Chapitre 6 - Les douze
*Réécrit le 06.04.22*
Toutes les têtes des personnes présentes se tournèrent brusquement vers moi lorsque la porte se referma avec fracas, en faisant même sursauter certains. Tremblante et choquée, je me tenais les bras ballant, fixant tour à tour ces inconnus sans vraiment les voir. Mon esprit rejouait l'horrible scène encore et encore, cherchant le moment où j'aurais pu intervenir ou ce que j'aurais pu faire pour empêcher cela.
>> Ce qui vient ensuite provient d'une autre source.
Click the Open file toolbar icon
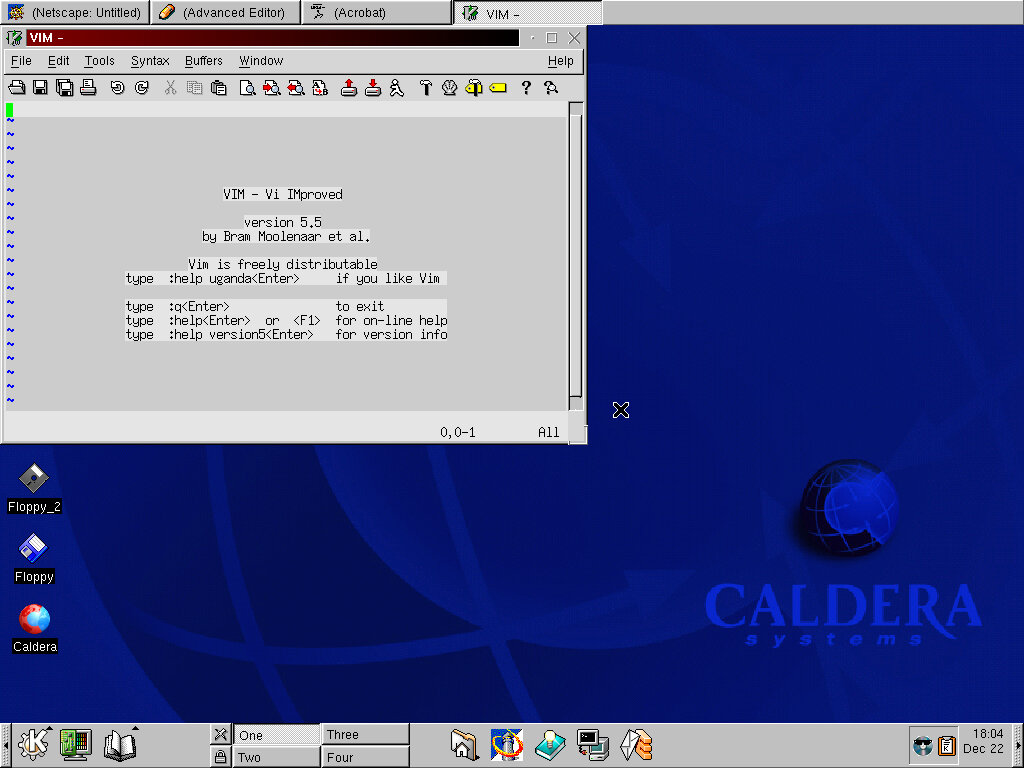 pyautogui.click(x=17, y=88)
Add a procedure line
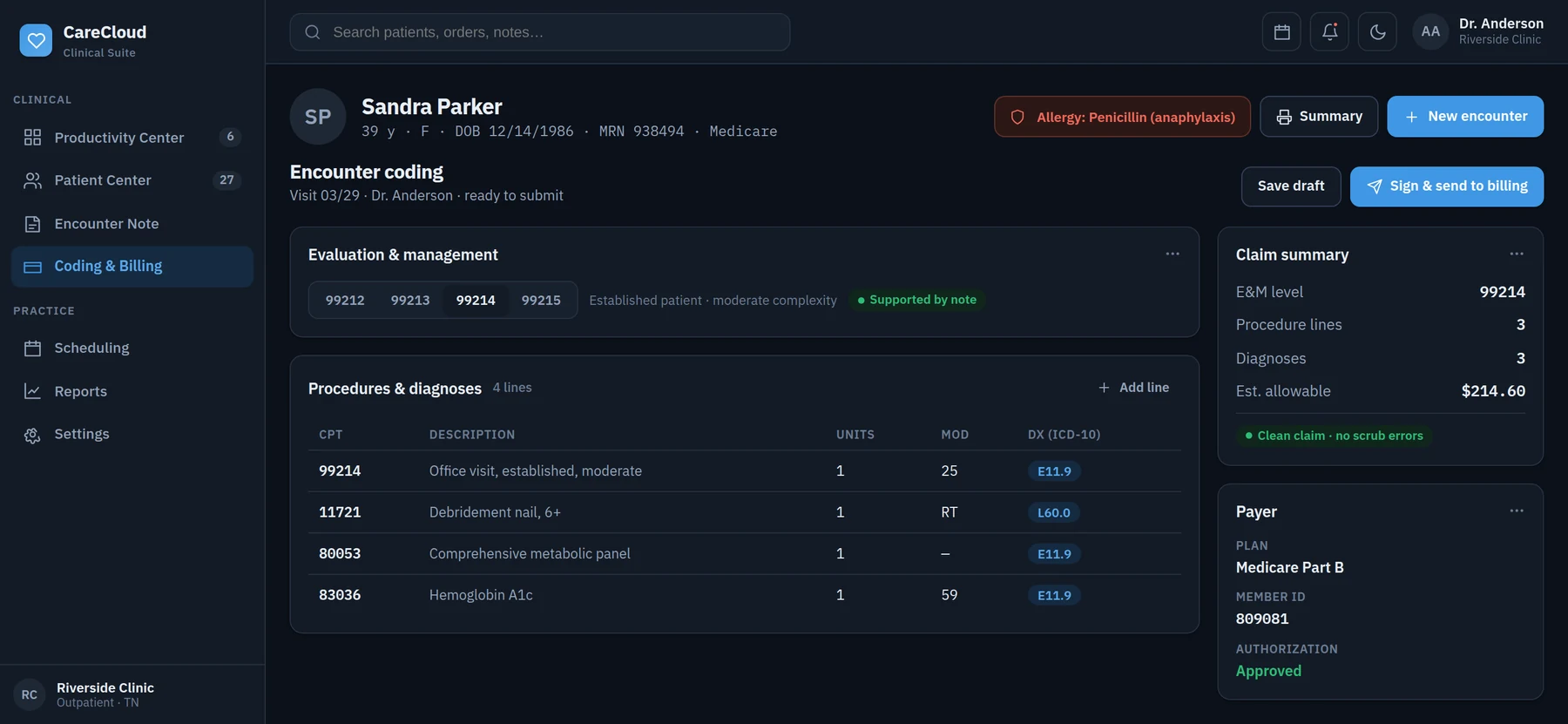1568x724 pixels. click(x=1134, y=388)
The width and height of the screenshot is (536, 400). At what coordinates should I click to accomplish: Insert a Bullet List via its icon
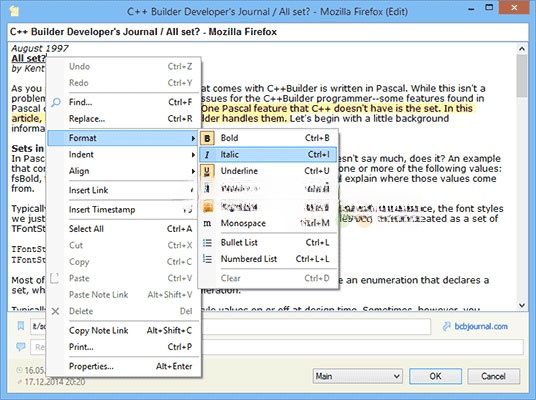click(207, 243)
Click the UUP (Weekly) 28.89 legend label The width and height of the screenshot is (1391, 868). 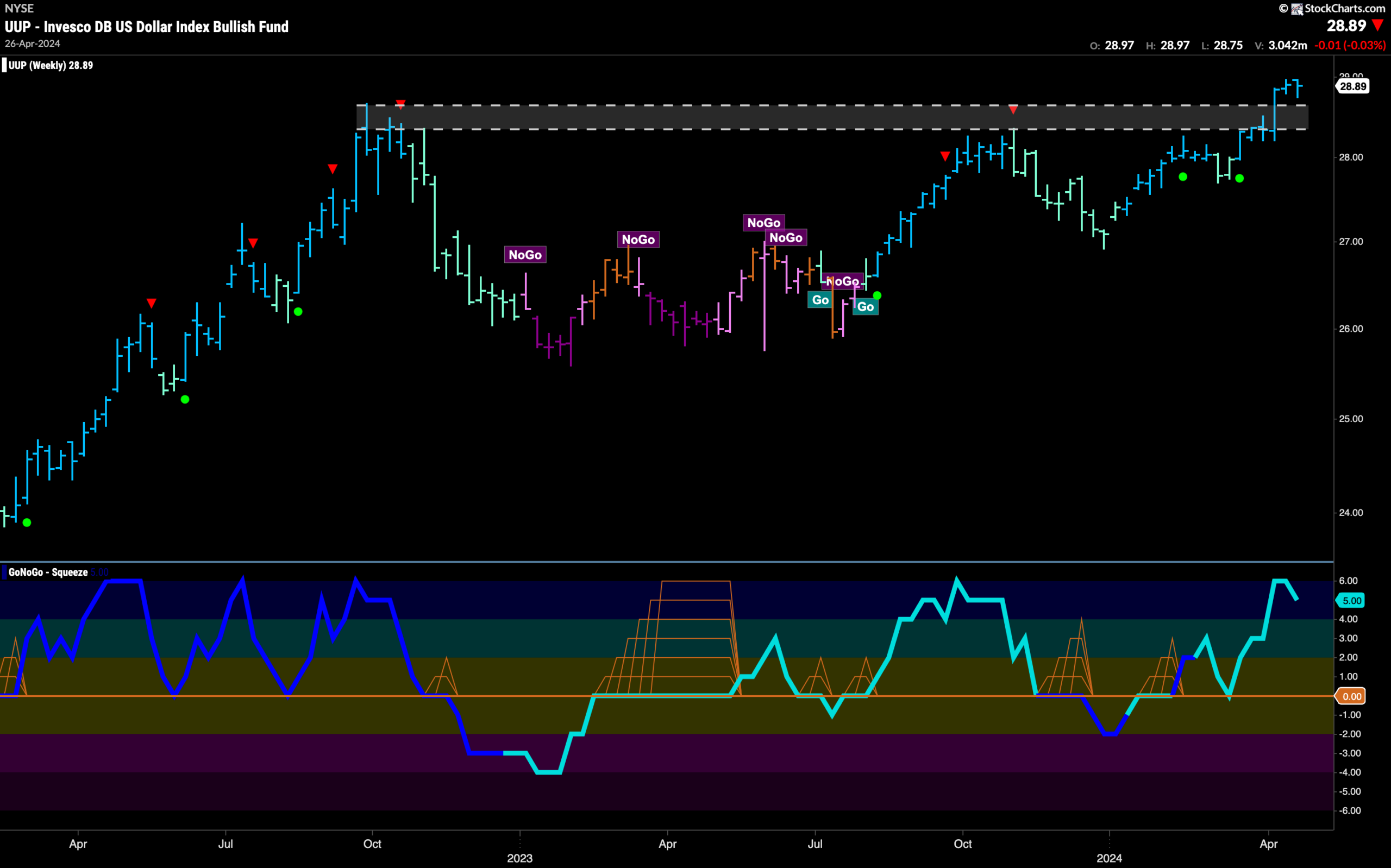[51, 65]
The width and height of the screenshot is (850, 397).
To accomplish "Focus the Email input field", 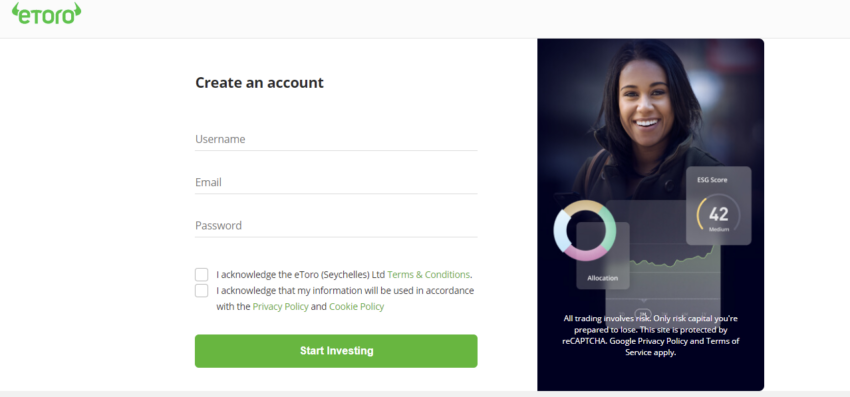I will pyautogui.click(x=336, y=183).
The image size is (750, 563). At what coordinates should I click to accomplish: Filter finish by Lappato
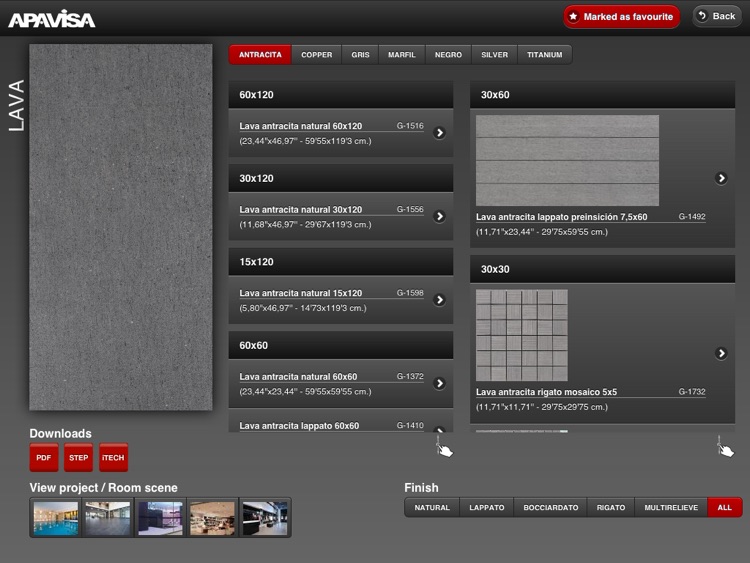487,508
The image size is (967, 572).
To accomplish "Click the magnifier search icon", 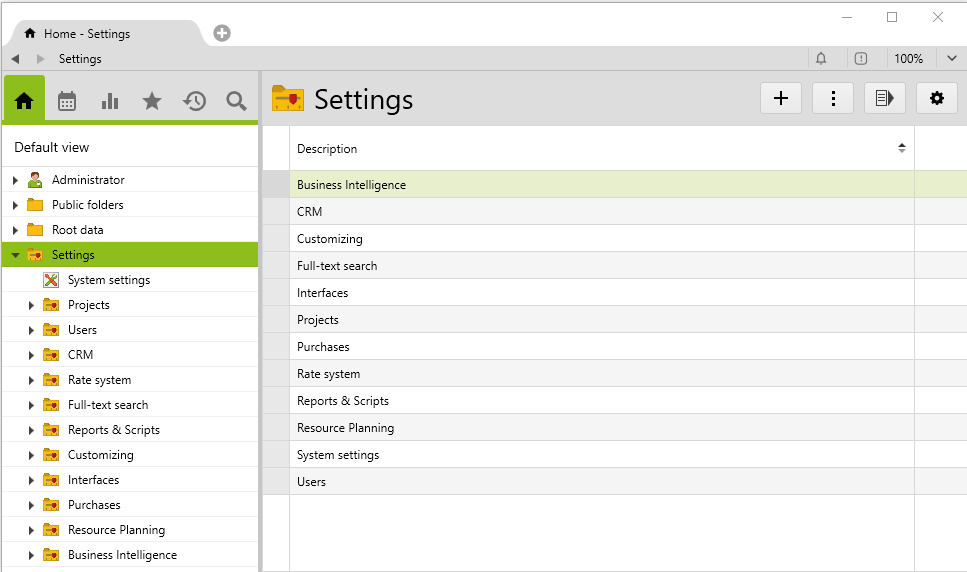I will pyautogui.click(x=236, y=101).
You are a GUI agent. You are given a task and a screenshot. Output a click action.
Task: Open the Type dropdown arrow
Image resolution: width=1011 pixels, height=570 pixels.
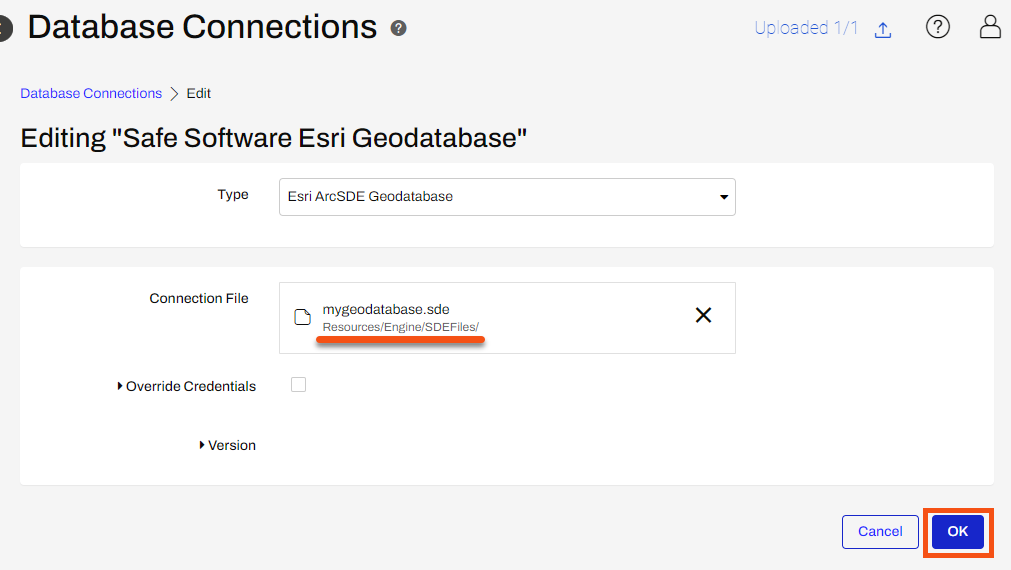tap(723, 197)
Rien, me serinait ma conscience mais cela ne me consolait pas le moins du monde.
Certainement lassés de me voir planter là comme un piquet, les regards se détournèrent petit à petit, excepté celui d'un jeune homme assis quelques rangs en contrebas. Il me fixait en fronçant les sourcils d'un air préoccupé. Lorsque sont regard croisa le miens, je crus y déceler une inquiétude qui me bouleversa et m'aida à m'ancrer dans l'instant présent. Gênée de ce contact presque « intime », je détournai les yeux la première, préférant m'intéresser à la pièce plutôt qu'à ce jeune homme déroutant.
Je me trouvai tout en haut d'un ancien amphi. L'endroit, vieillot et décrépit, dégageait une odeur de poussière et de tabac froid qui flottait dans l'air comme un vieux souvenir. Une dizaine de gradins en contreplaqué marron, séparés en trois rangées par deux volées de marches, descendaient jusqu'à un bureau en formica posé sur une estrade d'un autre âge et encadré de deux portes identiques. Malgré les huit autres personnes déjà présentes dans la pièce, il y régnait un silence pesant et irréel que j'avais presque peur de briser.
Ne pouvant pas m'installer au dernier rang, dont tous les sièges avaient disparu, je du bien me résoudre à avancer. La première marche craqua lorsque je posai le pied dessus, m'attirant une nouvelle fois toute l'attention des autres participants. Une jeune fille aux cheveux noir, assise deux rangs plus bas, tourna la tête dans ma direction, me détaillant des pieds à la tête comme si elle me jaugeait. Son regard sombre s'attarda quelques secondes sur ma silhouette, avant qu'elle ne se détourne, un petit sourire moqueur et suffisant étirant ses lèvres pleines.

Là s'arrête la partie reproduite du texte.